## Instructions for the task
You are to retype all of the data exactly as it appears.

## Exercise input
# # # # #
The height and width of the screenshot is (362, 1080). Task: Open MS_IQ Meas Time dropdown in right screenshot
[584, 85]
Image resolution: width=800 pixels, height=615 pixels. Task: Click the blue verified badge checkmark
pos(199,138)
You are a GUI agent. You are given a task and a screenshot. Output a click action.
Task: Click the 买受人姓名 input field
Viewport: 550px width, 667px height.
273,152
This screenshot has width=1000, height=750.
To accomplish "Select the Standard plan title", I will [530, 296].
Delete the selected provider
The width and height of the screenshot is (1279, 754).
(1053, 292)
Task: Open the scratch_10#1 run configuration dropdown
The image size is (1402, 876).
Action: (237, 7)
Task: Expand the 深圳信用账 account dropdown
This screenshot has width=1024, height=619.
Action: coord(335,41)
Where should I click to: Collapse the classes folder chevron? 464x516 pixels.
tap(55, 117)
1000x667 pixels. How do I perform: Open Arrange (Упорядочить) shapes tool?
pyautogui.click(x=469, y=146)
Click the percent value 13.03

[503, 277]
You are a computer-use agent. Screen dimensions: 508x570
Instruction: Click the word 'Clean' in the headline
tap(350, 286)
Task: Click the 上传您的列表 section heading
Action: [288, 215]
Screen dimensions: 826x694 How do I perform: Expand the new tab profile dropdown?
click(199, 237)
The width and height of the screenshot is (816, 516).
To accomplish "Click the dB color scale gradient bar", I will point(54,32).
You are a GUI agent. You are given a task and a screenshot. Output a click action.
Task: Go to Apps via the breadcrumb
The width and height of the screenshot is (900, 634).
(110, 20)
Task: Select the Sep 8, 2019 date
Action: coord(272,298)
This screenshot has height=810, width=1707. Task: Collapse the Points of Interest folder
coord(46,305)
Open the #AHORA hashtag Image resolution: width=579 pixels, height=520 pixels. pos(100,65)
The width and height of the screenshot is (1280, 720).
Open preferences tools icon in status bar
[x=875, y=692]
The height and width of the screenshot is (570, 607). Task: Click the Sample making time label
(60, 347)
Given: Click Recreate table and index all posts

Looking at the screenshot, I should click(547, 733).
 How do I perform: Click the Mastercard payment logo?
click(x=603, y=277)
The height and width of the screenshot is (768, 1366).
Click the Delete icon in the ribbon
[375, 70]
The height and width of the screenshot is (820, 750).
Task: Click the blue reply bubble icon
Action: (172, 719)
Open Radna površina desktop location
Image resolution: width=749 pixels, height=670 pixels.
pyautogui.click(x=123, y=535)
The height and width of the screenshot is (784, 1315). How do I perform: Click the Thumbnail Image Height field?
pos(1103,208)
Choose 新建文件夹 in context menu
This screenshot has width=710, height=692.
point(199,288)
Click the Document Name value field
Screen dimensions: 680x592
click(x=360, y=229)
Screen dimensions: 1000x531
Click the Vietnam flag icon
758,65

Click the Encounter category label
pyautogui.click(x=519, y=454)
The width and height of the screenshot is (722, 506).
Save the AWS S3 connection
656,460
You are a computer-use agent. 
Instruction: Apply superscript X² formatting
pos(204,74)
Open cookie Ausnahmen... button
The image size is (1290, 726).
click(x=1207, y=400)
# # # # #
## Task response
The height and width of the screenshot is (362, 1080). Task: Open MS_IQ Meas Time dropdown in right screenshot
[584, 85]
Image resolution: width=800 pixels, height=615 pixels. Task: Click the blue verified badge checkmark
pos(199,138)
You are a GUI agent. You are given a task and a screenshot. Output a click action.
Task: Click the 买受人姓名 input field
Viewport: 550px width, 667px height.
273,152
This screenshot has width=1000, height=750.
To accomplish "Select the Standard plan title", I will [530, 296].
Delete the selected provider
The width and height of the screenshot is (1279, 754).
(1053, 292)
Task: Open the scratch_10#1 run configuration dropdown
The image size is (1402, 876).
Action: (237, 7)
Task: Expand the 深圳信用账 account dropdown
This screenshot has width=1024, height=619.
Action: coord(335,41)
Where should I click to: Collapse the classes folder chevron? 464x516 pixels.
tap(55, 117)
1000x667 pixels. How do I perform: Open Arrange (Упорядочить) shapes tool?
pyautogui.click(x=469, y=146)
Click the percent value 13.03

[503, 277]
You are a computer-use agent. Screen dimensions: 508x570
Instruction: Click the word 'Clean' in the headline
tap(350, 286)
Task: Click the 上传您的列表 section heading
Action: [288, 215]
Screen dimensions: 826x694 How do I perform: Expand the new tab profile dropdown?
click(199, 237)
The width and height of the screenshot is (816, 516).
To accomplish "Click the dB color scale gradient bar", I will point(54,32).
You are a GUI agent. You are given a task and a screenshot. Output a click action.
Task: Go to Apps via the breadcrumb
The width and height of the screenshot is (900, 634).
(110, 20)
Task: Select the Sep 8, 2019 date
Action: coord(272,298)
This screenshot has height=810, width=1707. Task: Collapse the Points of Interest folder
coord(46,305)
Open the #AHORA hashtag Image resolution: width=579 pixels, height=520 pixels. pos(100,65)
The width and height of the screenshot is (1280, 720).
Open preferences tools icon in status bar
[x=875, y=692]
The height and width of the screenshot is (570, 607). Task: Click the Sample making time label
(60, 347)
Given: Click Recreate table and index all posts

Looking at the screenshot, I should click(547, 733).
 How do I perform: Click the Mastercard payment logo?
click(x=603, y=277)
The height and width of the screenshot is (768, 1366).
Click the Delete icon in the ribbon
[375, 70]
The height and width of the screenshot is (820, 750).
Task: Click the blue reply bubble icon
Action: (172, 719)
Open Radna površina desktop location
Image resolution: width=749 pixels, height=670 pixels.
pyautogui.click(x=123, y=535)
The height and width of the screenshot is (784, 1315). How do I perform: Click the Thumbnail Image Height field?
pos(1103,208)
Choose 新建文件夹 in context menu
This screenshot has width=710, height=692.
point(199,288)
Click the Document Name value field
Screen dimensions: 680x592
click(x=360, y=229)
Screen dimensions: 1000x531
Click the Vietnam flag icon
758,65

Click the Encounter category label
pyautogui.click(x=519, y=454)
The width and height of the screenshot is (722, 506).
Save the AWS S3 connection
656,460
You are a computer-use agent. 
Instruction: Apply superscript X² formatting
pos(204,74)
Open cookie Ausnahmen... button
The image size is (1290, 726).
click(x=1207, y=400)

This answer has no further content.